- _AUSZUG_
Einstimmig fordern die Delegierten des SPD-Parteitags, die Einleitung eines Verbotsverfahrens gegen die AfD zu prüfen. Faschismus lasse sich nicht "entzaubern", sondern müsse bekämpft werden, sagt eine Rednerin. Den sächsischen SPD-Chef stört die "Euphorie" in der Debatte.
Nach zweistündiger Debatte steht das Ergebnis fest: Einstimmig beschließt der SPD-Parteitag in Berlin per Kartenzeichen die Forderung, die Möglichkeit eines Verbotsverfahrens gegen die AfD zu prüfen. Als das Ergebnis verkündet wird, stehen die Delegierten auf und applaudieren.
"Jetzt ist die Zeit, dass die antragsberechtigten Verfassungsorgane die Voraussetzungen schaffen, um unverzüglich einen Antrag auf Feststellung der Verfassungswidrigkeit der AfD stellen zu können", heißt es in dem Beschluss. Also erst Voraussetzungen schaffen, dann "unverzüglich" Antrag stellen. Ein solcher Antrag wird beim Bundesverfassungsgericht gestellt, das dann darüber entscheidet. Antragsberechtigt sind Bundestag, Bundesrat und Bundesregierung.

- _ERFASSTE DATEN_
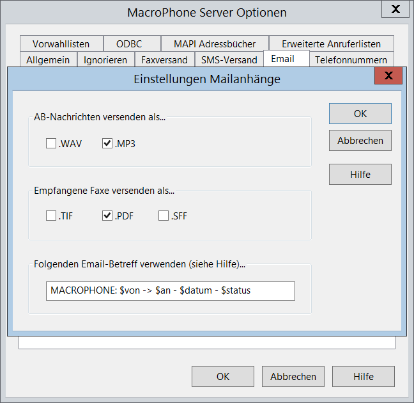414x403 pixels.
Task: Select the MAPI Adressbücher tab
Action: coord(214,44)
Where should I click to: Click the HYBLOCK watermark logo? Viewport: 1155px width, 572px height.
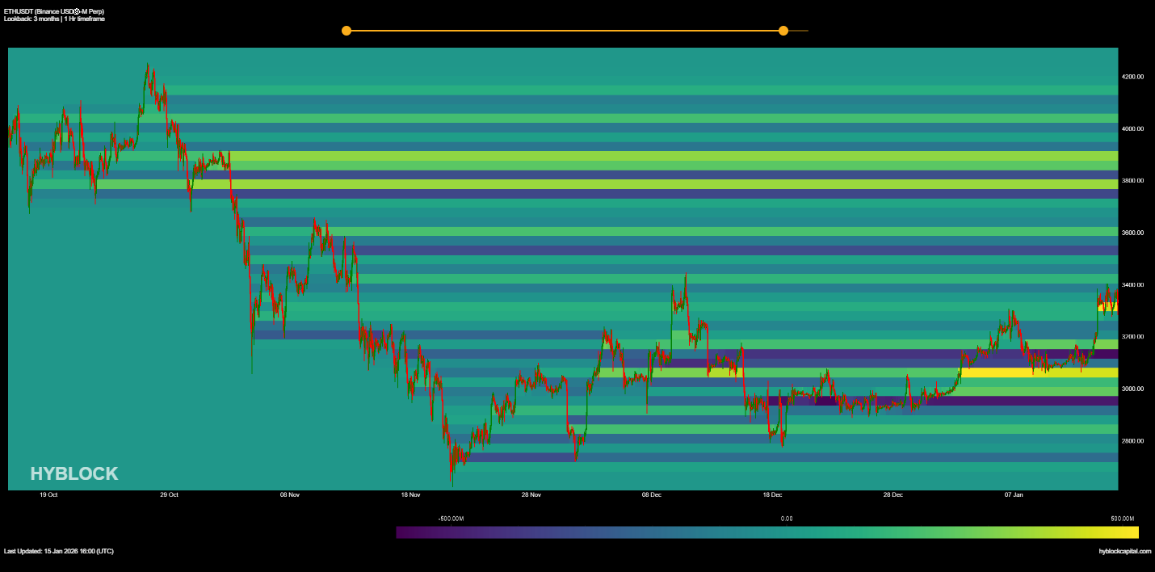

- _ARBEITSAUFTRAG_
Wie lautet der Abschnitt des Auszugs von „Nach zweistündiger Debatte“ bis „auf und applaudieren.“, wenn man „Kartenzeichen“ durch „Handzeichen“ ersetzt?

- _VOLLSTÄNDIGE ANTWORT_
Nach zweistündiger Debatte steht das Ergebnis fest: Einstimmig beschließt der SPD-Parteitag in Berlin per Handzeichen die Forderung, die Möglichkeit eines Verbotsverfahrens gegen die AfD zu prüfen. Als das Ergebnis verkündet wird, stehen die Delegierten auf und applaudieren.